The Conservative Party member of the British parliament Jacob Rees-Mogg is in the spotlight this week for recent comments he made regarding anti-religious bigotry in the public square.
Rees-Mogg, a Catholic, said that as an MP he will not shy away from his religiously-informed views on abortion and same-sex marriage.
“I believe that life begins at the point of conception, that has always been the policy of the Catholic Church,” Rees-Mogg said in a May 22 interview on BBC’s Daily Politics program with host Jo Coburn.
“I think it is a deep, deep sadness that there are 190,000 abortions in this country in a year,” he continued, saying abortion was “one of the great tragedies of the modern world.”
During the interview, Rees-Mogg also spoke to his views on gay marriage, saying “the sacrament of marriage is one that’s defined by the church and not by the state – and that the sacrament of marriage is one that is available to a man and a woman.”
While Rees-Mogg noted the law in the UK is “not going to change,” he nevertheless expressed opposition to both same-sex marriage and abortion within the nation, since it remains in opposition with “the teaching of the Catholic Church, which I accept.”
“The law is not going to change. The issue is actually about what society thinks,” he said, adding that “it would be a wonderful thing if society came to a different view on abortion.”
While some have called the MP’s stance hardline on issues such as abortion and same-sex marriage, Rees-Mogg went on to note a level of hypocrisy in the apparent pursuit of tolerance within culture and politics. He asked the host why she was picking “on the views of the Catholic Church and say(ing) they have no place in modern politics?”
“You’re saying that tolerance only goes so far and that you should not be tolerant of the teaching of the Catholic Church – so isn’t this stretching into religious bigotry?” he asked.
“The act of tolerance is to tolerate things you do not agree with, not just ones you do agree with, and the problem with liberal tolerance is it has got to the point of only tolerating what it likes,” he continued.
The upcoming abortion referendum vote in Ireland was also a topic of discussion during the interview.

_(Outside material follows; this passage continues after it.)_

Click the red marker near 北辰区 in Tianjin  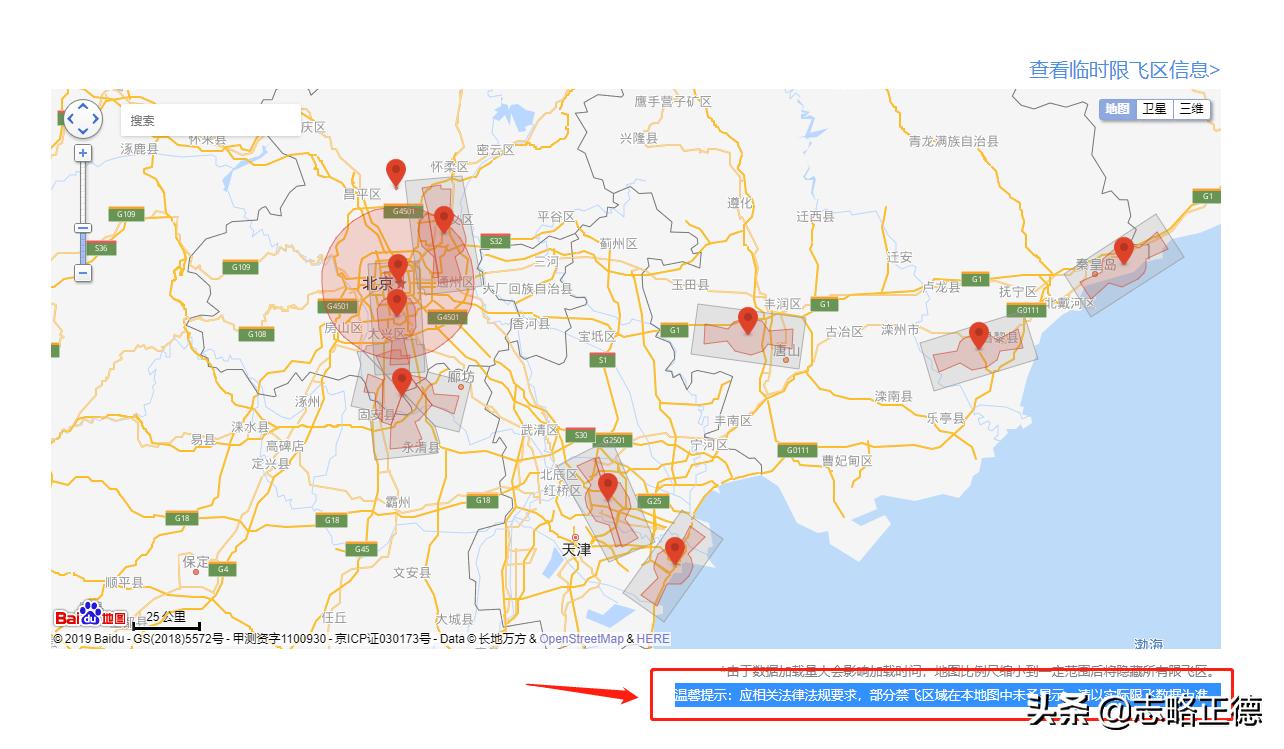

Rees-Mogg, who acts as the Conservative MP for North East Somerset, said that it was “terrifying” that hundreds of thousands of on-demand abortions were performed in the UK annually, while Liberal Democrat MP Jo Swinson called his view “extreme.”
However, Rees-Mogg said that he will “make no bones about the fact that I’m a practicing Catholic and I believe in the teachings of the Catholic Church.”
Rees-Mogg has often come under fire in the media for his Catholic views in politics.
Last autumn, he was questioned repeatedly by Piers Morgan and Susanna Reid on the television show Good Morning Britain for his views on abortion and same-sex marriage.
“It is all very well to say we live in a multicultural country, until you’re a Christian, until you hold the traditional views of the Catholic Church,” Rees-Mogg said.
“And that seems to be fundamentally wrong.”